■ Listed entries
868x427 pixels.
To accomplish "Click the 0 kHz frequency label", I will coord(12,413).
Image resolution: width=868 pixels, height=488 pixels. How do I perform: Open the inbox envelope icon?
==
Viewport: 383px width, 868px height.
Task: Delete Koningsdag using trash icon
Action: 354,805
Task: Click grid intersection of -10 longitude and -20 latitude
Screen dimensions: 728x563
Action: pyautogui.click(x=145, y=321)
...
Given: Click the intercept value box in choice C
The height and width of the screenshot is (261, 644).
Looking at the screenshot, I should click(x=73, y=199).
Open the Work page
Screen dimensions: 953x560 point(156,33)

■ Problem statement
The listing above holds a line with "868x427 pixels." and a line with "Image resolution: width=868". Print the stretch from the first through the second, exactly and alone.

■ Written answer
868x427 pixels.
To accomplish "Click the 0 kHz frequency label", I will coord(12,413).
Image resolution: width=868 pixels, height=488 pixels. How do I perform: Open the inbox envelope icon?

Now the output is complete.